[Saved data entries]

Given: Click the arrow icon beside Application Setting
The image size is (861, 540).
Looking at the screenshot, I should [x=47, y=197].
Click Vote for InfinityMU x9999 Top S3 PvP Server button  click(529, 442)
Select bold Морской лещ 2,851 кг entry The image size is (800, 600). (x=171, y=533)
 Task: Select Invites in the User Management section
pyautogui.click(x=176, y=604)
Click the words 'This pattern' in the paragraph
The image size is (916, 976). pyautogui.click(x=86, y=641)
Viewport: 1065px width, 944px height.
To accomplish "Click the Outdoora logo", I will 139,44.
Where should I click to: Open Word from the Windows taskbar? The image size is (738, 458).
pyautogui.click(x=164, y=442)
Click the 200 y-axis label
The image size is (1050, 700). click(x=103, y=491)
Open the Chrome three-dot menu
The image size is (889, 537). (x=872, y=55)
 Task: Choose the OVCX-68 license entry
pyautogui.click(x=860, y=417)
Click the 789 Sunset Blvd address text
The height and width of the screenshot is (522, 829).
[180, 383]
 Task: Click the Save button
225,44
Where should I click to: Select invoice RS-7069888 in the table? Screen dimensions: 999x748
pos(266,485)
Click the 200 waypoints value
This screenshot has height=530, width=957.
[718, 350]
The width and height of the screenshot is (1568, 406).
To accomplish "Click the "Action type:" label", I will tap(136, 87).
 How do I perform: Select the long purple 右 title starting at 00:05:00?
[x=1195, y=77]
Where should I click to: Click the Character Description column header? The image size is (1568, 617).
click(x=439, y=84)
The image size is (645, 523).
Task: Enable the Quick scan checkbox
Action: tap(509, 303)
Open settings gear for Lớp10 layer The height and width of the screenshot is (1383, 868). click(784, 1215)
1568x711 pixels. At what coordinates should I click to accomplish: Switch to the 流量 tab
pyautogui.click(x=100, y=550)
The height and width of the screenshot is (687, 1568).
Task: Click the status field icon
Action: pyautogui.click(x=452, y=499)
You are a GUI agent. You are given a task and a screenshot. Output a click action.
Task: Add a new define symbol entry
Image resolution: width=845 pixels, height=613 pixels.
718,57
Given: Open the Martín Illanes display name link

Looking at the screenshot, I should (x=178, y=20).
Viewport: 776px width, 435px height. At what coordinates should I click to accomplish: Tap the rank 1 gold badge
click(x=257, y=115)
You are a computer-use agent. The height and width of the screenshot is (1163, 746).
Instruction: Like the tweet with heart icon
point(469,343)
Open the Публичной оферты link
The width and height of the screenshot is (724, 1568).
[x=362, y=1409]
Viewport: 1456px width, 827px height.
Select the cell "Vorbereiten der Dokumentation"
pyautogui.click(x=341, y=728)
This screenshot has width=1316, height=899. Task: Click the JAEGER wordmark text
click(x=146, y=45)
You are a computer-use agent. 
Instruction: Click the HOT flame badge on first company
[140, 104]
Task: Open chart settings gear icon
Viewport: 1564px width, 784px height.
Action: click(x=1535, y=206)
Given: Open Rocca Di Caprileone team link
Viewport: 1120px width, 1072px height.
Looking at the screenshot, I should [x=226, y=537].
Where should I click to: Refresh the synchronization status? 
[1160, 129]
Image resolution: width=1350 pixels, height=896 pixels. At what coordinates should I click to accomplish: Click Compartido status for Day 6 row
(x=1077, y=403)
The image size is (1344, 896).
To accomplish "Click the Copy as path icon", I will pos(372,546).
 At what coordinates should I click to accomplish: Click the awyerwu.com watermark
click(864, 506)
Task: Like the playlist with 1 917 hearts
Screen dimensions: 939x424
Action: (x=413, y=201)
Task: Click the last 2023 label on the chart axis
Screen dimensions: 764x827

* [TASK TO CARRY OUT]:
Output the lines of the records above exactly as they appear, from the line containing "Image resolution: width=845" through the line containing "You are a computer-use agent. The".

* [RESPONSE TO THE TASK]:
Image resolution: width=845 pixels, height=613 pixels.
718,57
Given: Open the Martín Illanes display name link

Looking at the screenshot, I should (x=178, y=20).
Viewport: 776px width, 435px height. At what coordinates should I click to accomplish: Tap the rank 1 gold badge
click(x=257, y=115)
You are a computer-use agent. The height and width of the screenshot is (1163, 746).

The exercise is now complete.